Les clins d’œil à leurs carrières solos respectives sont aussi l’occasion de faire monter sur scène Busta Flex ("Fallait K’sa Bug" notamment) avec Kool Shen, puis le dynamique Nathy de Carribean Dandy (avec Joey Starr) capable de faire improviser un pogo dans la fosse à un public courageux qui a souvent passé l'âge. Invités aussi le formidable human Beatbox Eklipse pour un petit freestyle et surtout le trio de choc Lord Kossity, Zoxea et Busta Flex sur le puissant final "IV My People".

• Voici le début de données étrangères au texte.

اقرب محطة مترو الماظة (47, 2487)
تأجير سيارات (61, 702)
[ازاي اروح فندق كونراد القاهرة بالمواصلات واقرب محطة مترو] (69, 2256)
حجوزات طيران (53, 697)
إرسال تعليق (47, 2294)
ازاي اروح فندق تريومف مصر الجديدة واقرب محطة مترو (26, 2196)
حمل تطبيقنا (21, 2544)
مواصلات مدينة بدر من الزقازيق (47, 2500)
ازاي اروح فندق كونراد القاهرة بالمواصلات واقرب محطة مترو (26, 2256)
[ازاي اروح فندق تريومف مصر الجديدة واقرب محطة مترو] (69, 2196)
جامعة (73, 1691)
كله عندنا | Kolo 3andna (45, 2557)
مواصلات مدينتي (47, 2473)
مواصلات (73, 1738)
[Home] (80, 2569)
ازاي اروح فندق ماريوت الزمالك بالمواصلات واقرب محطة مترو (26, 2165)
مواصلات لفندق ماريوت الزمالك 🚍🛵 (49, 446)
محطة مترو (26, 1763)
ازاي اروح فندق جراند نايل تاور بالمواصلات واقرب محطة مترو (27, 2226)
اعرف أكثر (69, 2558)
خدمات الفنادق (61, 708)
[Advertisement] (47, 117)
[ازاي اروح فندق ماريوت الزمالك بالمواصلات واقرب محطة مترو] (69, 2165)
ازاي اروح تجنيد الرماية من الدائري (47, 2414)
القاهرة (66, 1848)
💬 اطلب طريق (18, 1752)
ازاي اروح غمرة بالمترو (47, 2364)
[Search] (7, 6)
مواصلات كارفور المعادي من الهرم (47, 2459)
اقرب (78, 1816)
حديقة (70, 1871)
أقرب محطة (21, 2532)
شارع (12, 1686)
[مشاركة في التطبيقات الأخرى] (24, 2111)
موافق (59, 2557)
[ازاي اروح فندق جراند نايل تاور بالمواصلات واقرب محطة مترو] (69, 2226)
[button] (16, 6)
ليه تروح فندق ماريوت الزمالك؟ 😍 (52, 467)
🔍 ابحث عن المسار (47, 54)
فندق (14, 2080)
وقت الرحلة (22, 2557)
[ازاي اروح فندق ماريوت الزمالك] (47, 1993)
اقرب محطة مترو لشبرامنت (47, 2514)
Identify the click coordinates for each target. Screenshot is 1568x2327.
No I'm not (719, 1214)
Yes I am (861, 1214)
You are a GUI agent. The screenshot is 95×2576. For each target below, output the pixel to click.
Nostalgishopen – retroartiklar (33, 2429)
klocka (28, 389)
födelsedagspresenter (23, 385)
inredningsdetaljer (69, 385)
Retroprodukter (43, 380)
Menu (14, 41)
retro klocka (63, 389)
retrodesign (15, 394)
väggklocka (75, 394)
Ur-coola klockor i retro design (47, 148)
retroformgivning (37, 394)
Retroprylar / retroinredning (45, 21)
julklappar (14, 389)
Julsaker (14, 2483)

Avec ses démonstrations de turntablism des deux dj et son interlude de danseurs comme à la grande époque, ce concert de Suprême NTM est le lieu où palpite encore toute la culture hip-hop, ce terme désuet en passe d'être balayé par le rap game.
https://www.instagram.com/p/BgI8sgNgLze/?hl=fr&taken-by=lord_kossity
Une révolte en sourdine
Bien que leurs textes résonnent toujours (hélas) avec le présent, nos deux bêtes de scène ne sont plus ces "hauts parleurs des banlieues" où "le désarroi est roi". On le constate lorsque résonne la sirène de "Police" et son woop woop hérité de KRS One. En dépit des projections d’affrontements avec les CRS et de brutalités policières, on sent une forme d’émoussement de la révolte aussi bien de la part de nos anciens "reporteurs sociaux" autoproclamés que de leur public.Elle est loin l’époque où le Suprême se faisait un devoir d’appuyer là où ça fait mal en commentant sur scène les moindres sujets d’actualité. Quelques doigts d’honneur se lèvent et les gosiers s’échauffent encore sur les rimes féroces de "Police", mais on sent bien que le cœur n’y est plus. La génération NTM a depuis trouvé sa place tant bien que mal, ravalé ses colères et plus ou moins tiré un trait sur ses espoirs. Ce pourrait être le climax incendiaire du concert, c’est finalement pour nous et de ce fait l’un des plus émouvants.
D’autant qu’il est enchaîné sur "Le Monde de Demain", le seul titre joué ce soir extrait de leur premier album "Authentik" sorti en 1991. Là, ce sont les projections du clip, avec les fantômes en noir et blanc de DJ S et de Lady V, qui nous flanquent un petit coup de blues. "Putain c’est loin tout ça, c’est loin"…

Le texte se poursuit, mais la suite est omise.